[Stored data entries]

[Start of Attachment]

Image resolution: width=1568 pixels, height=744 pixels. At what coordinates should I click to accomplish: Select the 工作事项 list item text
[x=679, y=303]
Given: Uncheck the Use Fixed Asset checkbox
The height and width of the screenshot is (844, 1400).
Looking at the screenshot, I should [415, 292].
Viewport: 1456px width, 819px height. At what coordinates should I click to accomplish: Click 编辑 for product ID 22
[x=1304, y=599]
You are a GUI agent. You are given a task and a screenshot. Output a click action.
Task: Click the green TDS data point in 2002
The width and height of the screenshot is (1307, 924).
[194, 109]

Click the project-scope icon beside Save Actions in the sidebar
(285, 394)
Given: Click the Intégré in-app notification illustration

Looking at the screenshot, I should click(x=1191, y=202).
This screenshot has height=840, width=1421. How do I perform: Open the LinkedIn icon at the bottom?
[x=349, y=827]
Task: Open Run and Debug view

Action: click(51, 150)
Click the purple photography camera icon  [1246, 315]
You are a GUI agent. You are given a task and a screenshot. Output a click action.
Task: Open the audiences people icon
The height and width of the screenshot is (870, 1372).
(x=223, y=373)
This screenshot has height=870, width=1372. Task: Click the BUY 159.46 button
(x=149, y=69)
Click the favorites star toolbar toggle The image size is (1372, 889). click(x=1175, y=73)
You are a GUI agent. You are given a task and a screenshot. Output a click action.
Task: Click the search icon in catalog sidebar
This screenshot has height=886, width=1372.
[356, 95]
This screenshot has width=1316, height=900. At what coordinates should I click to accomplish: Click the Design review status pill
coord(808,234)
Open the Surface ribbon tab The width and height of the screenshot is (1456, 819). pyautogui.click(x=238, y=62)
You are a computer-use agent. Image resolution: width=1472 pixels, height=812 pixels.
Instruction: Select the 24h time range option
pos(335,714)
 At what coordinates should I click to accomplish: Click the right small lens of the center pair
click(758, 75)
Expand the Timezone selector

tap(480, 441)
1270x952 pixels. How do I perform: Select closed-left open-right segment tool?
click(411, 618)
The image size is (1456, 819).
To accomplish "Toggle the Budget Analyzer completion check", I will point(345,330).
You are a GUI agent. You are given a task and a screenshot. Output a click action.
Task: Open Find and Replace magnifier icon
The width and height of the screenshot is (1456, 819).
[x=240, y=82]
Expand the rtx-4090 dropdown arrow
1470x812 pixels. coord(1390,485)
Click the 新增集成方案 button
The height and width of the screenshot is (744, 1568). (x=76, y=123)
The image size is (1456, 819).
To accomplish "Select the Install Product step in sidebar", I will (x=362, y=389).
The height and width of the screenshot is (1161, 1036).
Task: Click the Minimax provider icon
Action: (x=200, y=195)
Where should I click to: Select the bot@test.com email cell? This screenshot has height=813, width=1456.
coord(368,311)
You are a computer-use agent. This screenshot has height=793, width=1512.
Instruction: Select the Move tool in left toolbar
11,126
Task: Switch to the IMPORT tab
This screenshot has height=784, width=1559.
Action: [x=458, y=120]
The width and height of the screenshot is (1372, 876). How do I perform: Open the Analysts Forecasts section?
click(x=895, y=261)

[End of Attachment]

▶ _TASK ITEM_
Restate every record verbatim.

▶ _EXERCISE RESULT_
Image resolution: width=1568 pixels, height=744 pixels. At what coordinates should I click to accomplish: Select the 工作事项 list item text
[x=679, y=303]
Given: Uncheck the Use Fixed Asset checkbox
The height and width of the screenshot is (844, 1400).
Looking at the screenshot, I should [415, 292].
Viewport: 1456px width, 819px height. At what coordinates should I click to accomplish: Click 编辑 for product ID 22
[x=1304, y=599]
You are a GUI agent. You are given a task and a screenshot. Output a click action.
Task: Click the green TDS data point in 2002
The width and height of the screenshot is (1307, 924).
[194, 109]

Click the project-scope icon beside Save Actions in the sidebar
(285, 394)
Given: Click the Intégré in-app notification illustration

Looking at the screenshot, I should click(x=1191, y=202).
This screenshot has height=840, width=1421. How do I perform: Open the LinkedIn icon at the bottom?
[x=349, y=827]
Task: Open Run and Debug view

Action: click(51, 150)
Click the purple photography camera icon  [1246, 315]
You are a GUI agent. You are given a task and a screenshot. Output a click action.
Task: Open the audiences people icon
The height and width of the screenshot is (870, 1372).
(x=223, y=373)
This screenshot has height=870, width=1372. Task: Click the BUY 159.46 button
(x=149, y=69)
Click the favorites star toolbar toggle The image size is (1372, 889). click(x=1175, y=73)
You are a GUI agent. You are given a task and a screenshot. Output a click action.
Task: Click the search icon in catalog sidebar
This screenshot has height=886, width=1372.
[356, 95]
This screenshot has width=1316, height=900. At what coordinates should I click to accomplish: Click the Design review status pill
coord(808,234)
Open the Surface ribbon tab The width and height of the screenshot is (1456, 819). pyautogui.click(x=238, y=62)
You are a computer-use agent. Image resolution: width=1472 pixels, height=812 pixels.
Instruction: Select the 24h time range option
pos(335,714)
 At what coordinates should I click to accomplish: Click the right small lens of the center pair
click(758, 75)
Expand the Timezone selector

tap(480, 441)
1270x952 pixels. How do I perform: Select closed-left open-right segment tool?
click(411, 618)
The image size is (1456, 819).
To accomplish "Toggle the Budget Analyzer completion check", I will point(345,330).
You are a GUI agent. You are given a task and a screenshot. Output a click action.
Task: Open Find and Replace magnifier icon
The width and height of the screenshot is (1456, 819).
[x=240, y=82]
Expand the rtx-4090 dropdown arrow
1470x812 pixels. coord(1390,485)
Click the 新增集成方案 button
The height and width of the screenshot is (744, 1568). (x=76, y=123)
The image size is (1456, 819).
To accomplish "Select the Install Product step in sidebar", I will (x=362, y=389).
The height and width of the screenshot is (1161, 1036).
Task: Click the Minimax provider icon
Action: (x=200, y=195)
Where should I click to: Select the bot@test.com email cell? This screenshot has height=813, width=1456.
coord(368,311)
You are a computer-use agent. This screenshot has height=793, width=1512.
Instruction: Select the Move tool in left toolbar
11,126
Task: Switch to the IMPORT tab
This screenshot has height=784, width=1559.
Action: [x=458, y=120]
The width and height of the screenshot is (1372, 876). How do I perform: Open the Analysts Forecasts section?
click(x=895, y=261)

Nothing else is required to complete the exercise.